Reading passage
# # # # # # #
Skip to main content

How to Identify Outdated Files in a Git Repository

· 9 min read

Scenario

When maintaining a Git repository, particularly one for documentation, it is common to have files that haven't been updated in a while. To address this issue, you can link a section or sentence in the document to the corresponding code or an existing issue, so that the document can be updated when the code changes or the issue is resolved. This is useful when starting a new project, but it can be difficult to maintain these links for an existing large project.

To identify potential outdated files, you can use the git log command to retrieve the last commit log of each file and find long-term inactive files. The following sections describe how to generate a last commit report for a repository and how to write the script step by step.

Usage

note

If you want to use the script on macOS, you need to first install gnu-sed and findutils:

brew install gnu-sed findutils
  1. Get the generate_last_commit_report.sh script:

    git clone https://gist.github.com/862f24cec9a5915c71019dea2795c423.git scripts
    chmod +x scripts/generate_last_commit_report.sh
  2. Clone a documentation repository and check out the branch you want to generate the report for:

    git clone https://github.com/{OWNER}/{REPO}.git {DOC_REPO}
    cd {DOC_REPO}
    git checkout {BRANCH}
  3. Run the generate_last_commit_report.sh script to generate a report in Markdown format. The first argument {DOC_REPO} is the path to the documentation repository, and the second argument {OWNER}/{REPO} is the repository name on GitHub:

    ./scripts/generate_last_commit_report.sh {DOC_REPO} {OWNER}/{REPO}

Code reading

The following uses pingcap/docs as an example to show how to write the script step by step.
# # # # # # #
Given entries

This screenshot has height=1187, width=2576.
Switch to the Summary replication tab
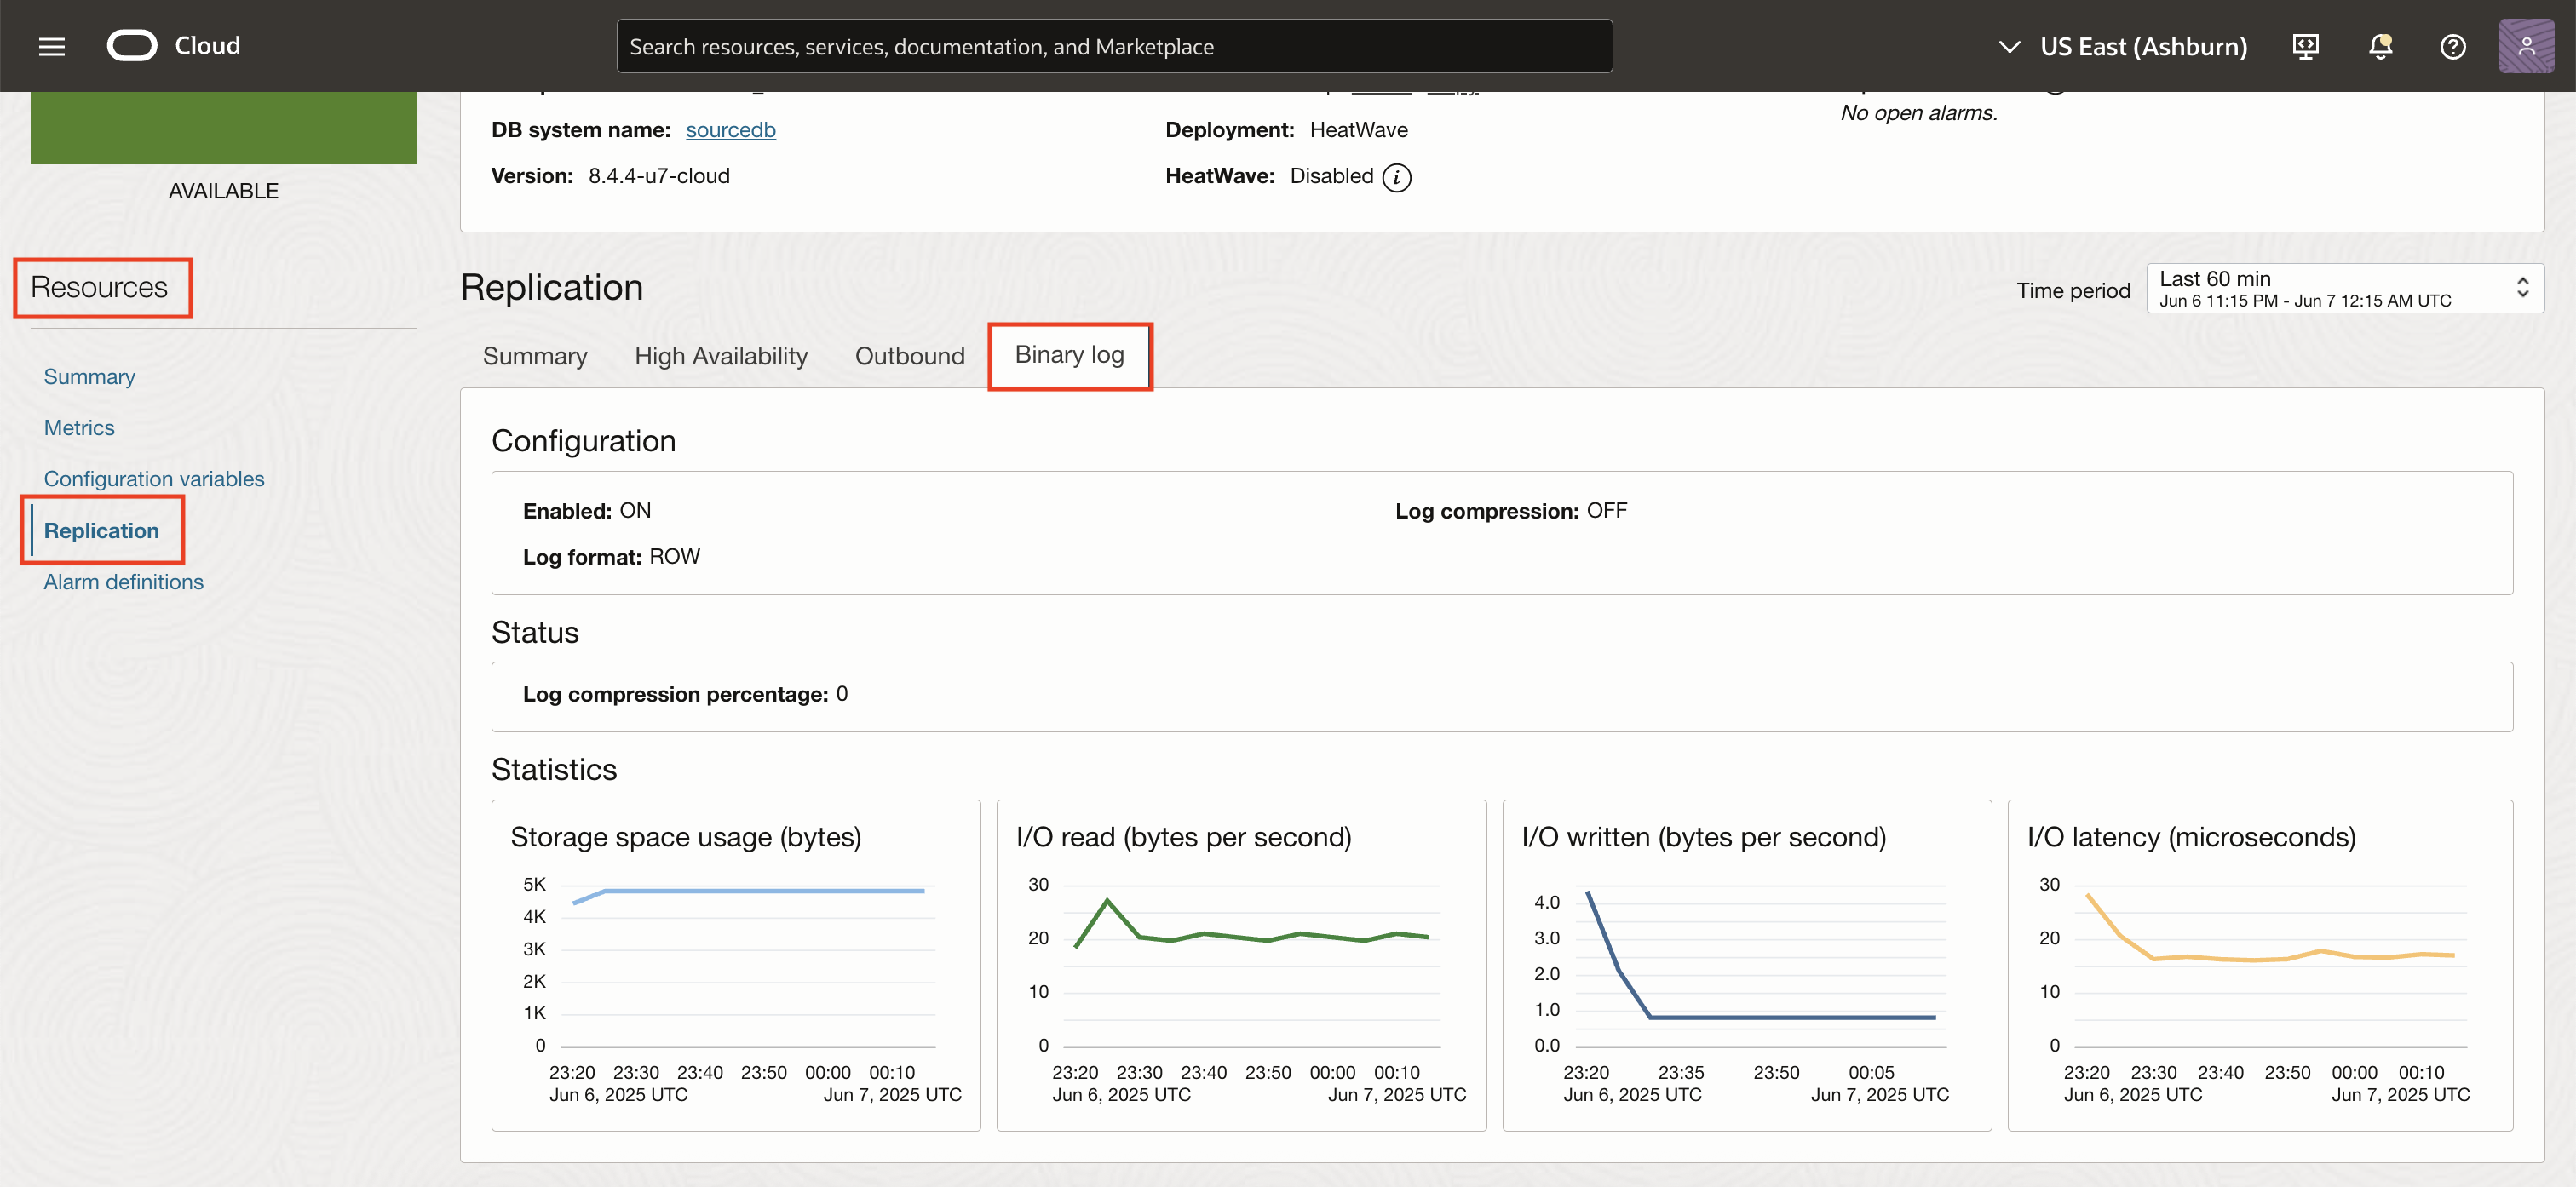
# # # # # # #
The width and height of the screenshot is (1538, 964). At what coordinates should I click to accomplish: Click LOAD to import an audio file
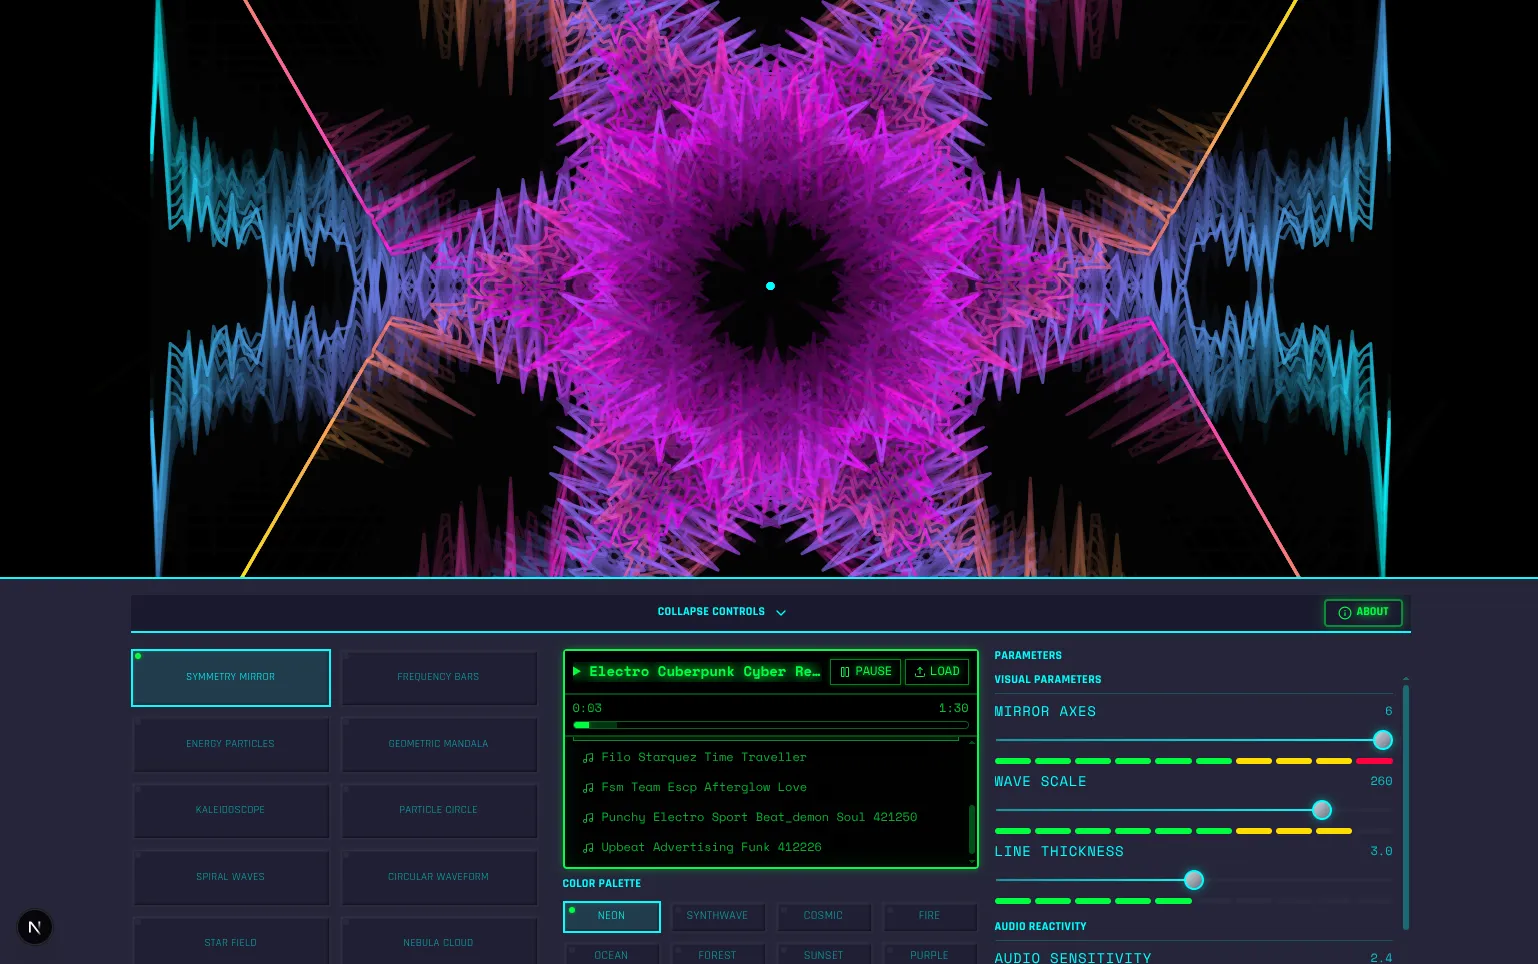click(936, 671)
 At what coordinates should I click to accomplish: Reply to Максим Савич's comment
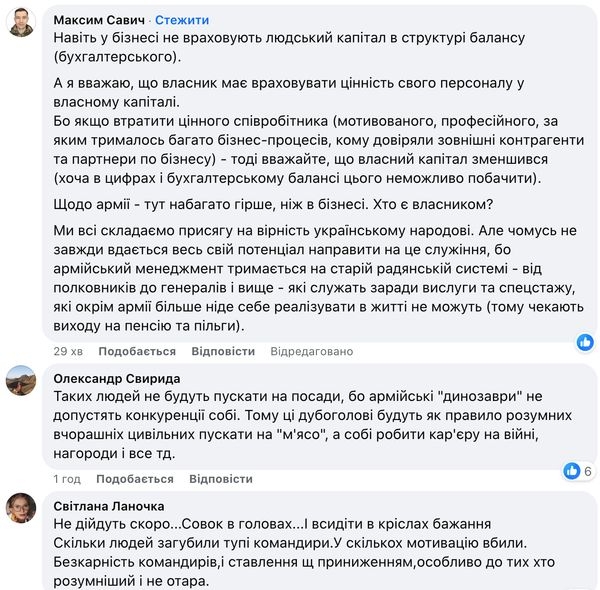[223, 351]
# # # # # # #
Complete the following
[a] Answer these from the article on finding outdated files in Git:
(i) Which two packages must be installed first to use the script on macOS?
(ii) Which repository serves as the example for writing the script step by step?
(iii) Which Git command retrieves the last commit log of each file?
[b] Rewrite the passage of the article on finding outdated files in Git from "When maintaining a" up to and including "and how to write the script step by step.", substituting "rarely changed" for "long-term inactive".
Use only the article on finding outdated files in Git; the records are not needed.

Solved problems
[a]
(i) gnu-sed and findutils
(ii) pingcap/docs
(iii) git log

[b]
When maintaining a Git repository, particularly one for documentation, it is common to have files that haven't been updated in a while. To address this issue, you can link a section or sentence in the document to the corresponding code or an existing issue, so that the document can be updated when the code changes or the issue is resolved. This is useful when starting a new project, but it can be difficult to maintain these links for an existing large project.

To identify potential outdated files, you can use the git log command to retrieve the last commit log of each file and find rarely changed files. The following sections describe how to generate a last commit report for a repository and how to write the script step by step.